Additionally there is this issue entitled: "make_nonce is not random enough", which proposes:

def gen_nonce(length):
   """ Generates a random string of bytes, base64 encoded """
   if length < 1:
      return ''
   string=base64.b64encode(os.urandom(length),altchars=b'-_')
   b64len=4*floor(length,3)
   if length%3 == 1:
      b64len+=2
   elif length%3 == 2:
      b64len+=3
   return string[0:b64len].decode()

And also references CVE-2013-4347. TL;DR version, use os.urandom or the abstracted interface to it (SystemRandom).

I like my lambdas—and didn't want non-alphanumeric characters—so I used this:

lambda length: filter(lambda s: s.isalpha(), b64encode(urandom(length * 2)))[:length]


回答2:

For most practical purposes this gives very good nonce:

import uuid
uuid.uuid4().hex
# 'b46290528cd949498ce4cc86ca854173'

uuid4() uses os.urandom() which is best random you can get in python.

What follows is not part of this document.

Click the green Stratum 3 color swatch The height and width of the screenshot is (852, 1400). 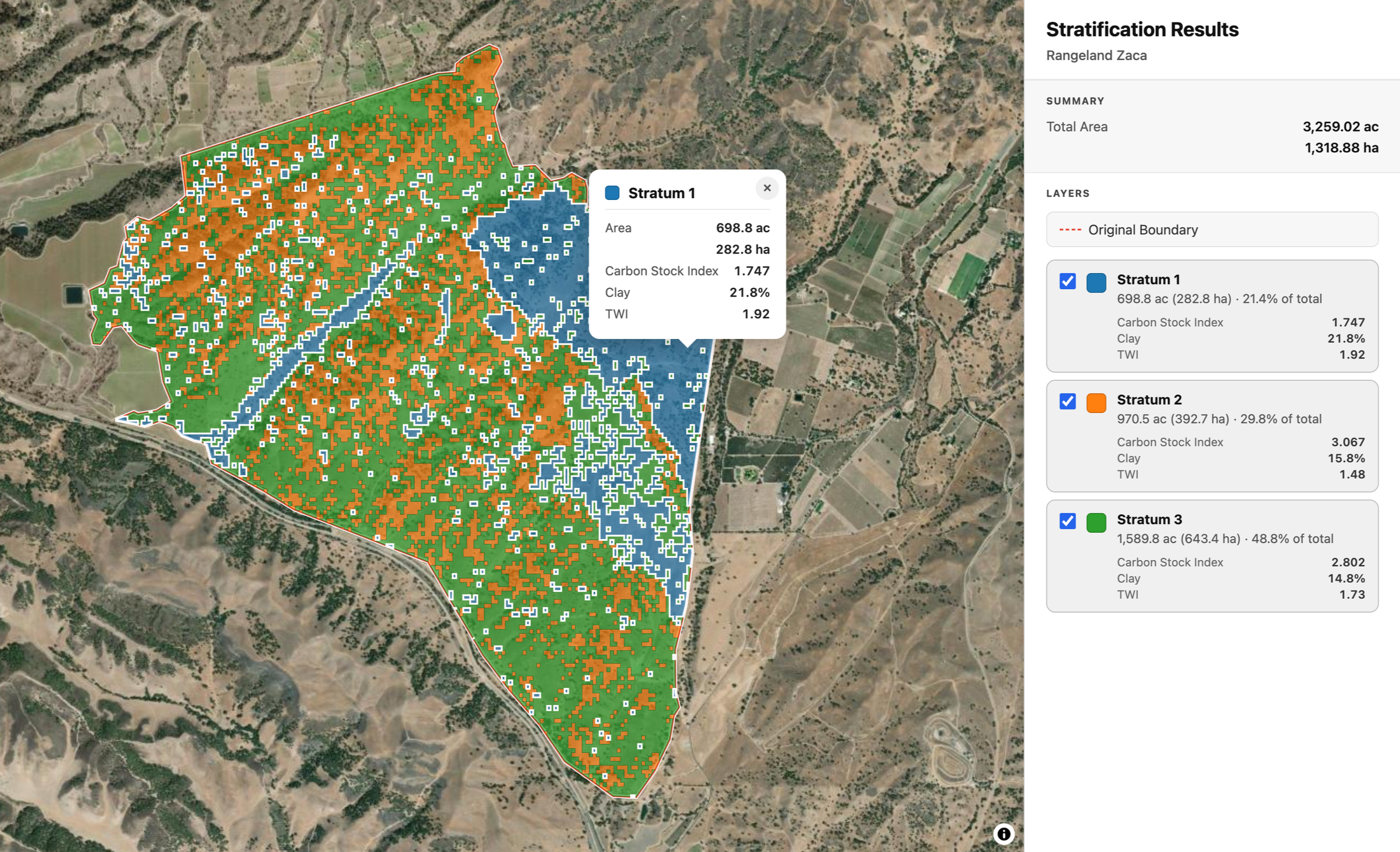[1096, 522]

Nonce should be used only once and hard to predict. Note that uuid4() is harder to predict than uuid1() whereas later is more globally unique. So you can achieve even more strength by combining them:

uuid.uuid4().hex + uuid.uuid1().hex
# 'a6d68f4d81ec440fb3d5ef6416079305f7a44a0c9e9011e684e2c42c0319303d'


回答3:

While this probably does not exist at the time of this question creation, Python 3.6 introduced the secrets module which is meant for generating cryptographically strong random numbers suitable for managing data such as passwords, account authentication, security tokens, and related secrets.

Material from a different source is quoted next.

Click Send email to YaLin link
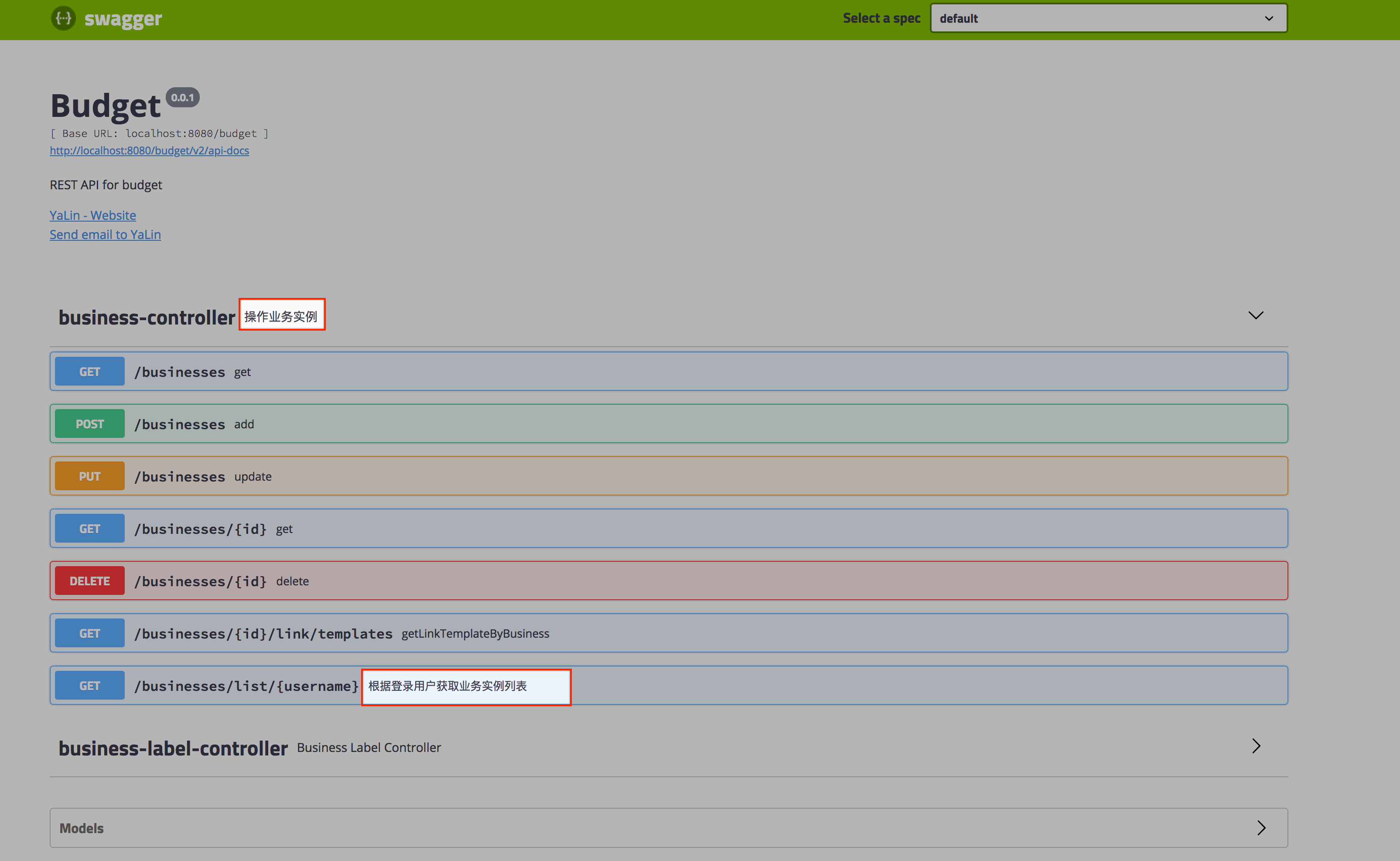The image size is (1400, 861). coord(106,235)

In this case, generating a nonce can be generated easily (here a base64 encoded string):

nonce = secrets.token_urlsafe()

Alternatives are token_bytes to get a binary token or token_hex to get an hexadecimal string.



回答4:

Here's what rauth does. There's not really hard and fast rules here. The spec doesn't seem too opinionated. Your constraints are that the value, being a nonce, should be unique. Other than that, assuming the provider doesn't complain, you can use whatever method you like.



回答5:

Here are a few ideas I got for emailage. The generate_nonce comes from their code, but I use generate_nonce_timestamp which I used uuid for. It gives me a random alpha-numeric string and a time stamp in seconds:

import random
import time
import uuid


def generate_nonce(length=8):
    """Generate pseudo-random number."""
    return ''.join([str(random.randint(0, 9)) for i in range(length)])


def generate_timestamp():
    """Get seconds since epoch (UTC)."""
    return str(int(time.time()))

def generate_nonce_timestamp():
    """Generate pseudo-random number and seconds since epoch (UTC)."""
    nonce = uuid.uuid1()
    oauth_timestamp, oauth_nonce = str(nonce.time), nonce.hex
    return oauth_nonce, oauth_timestamp

I like using uuid1, since it generates the uuid based on current host and time and has the time property that you can extract if you need both. For emailage, you need both the timestamp and the nonce.

Here is what you get:

>>> generate_nonce_timestamp()
('a89faa84-6c35-11e5-8a36-080027c336f0', '136634341422770820')

If you want to remove the -, use nonce.get_hex().

uuid1 - Generate a UUID from a host ID, sequence number, and the current time. More on uuid.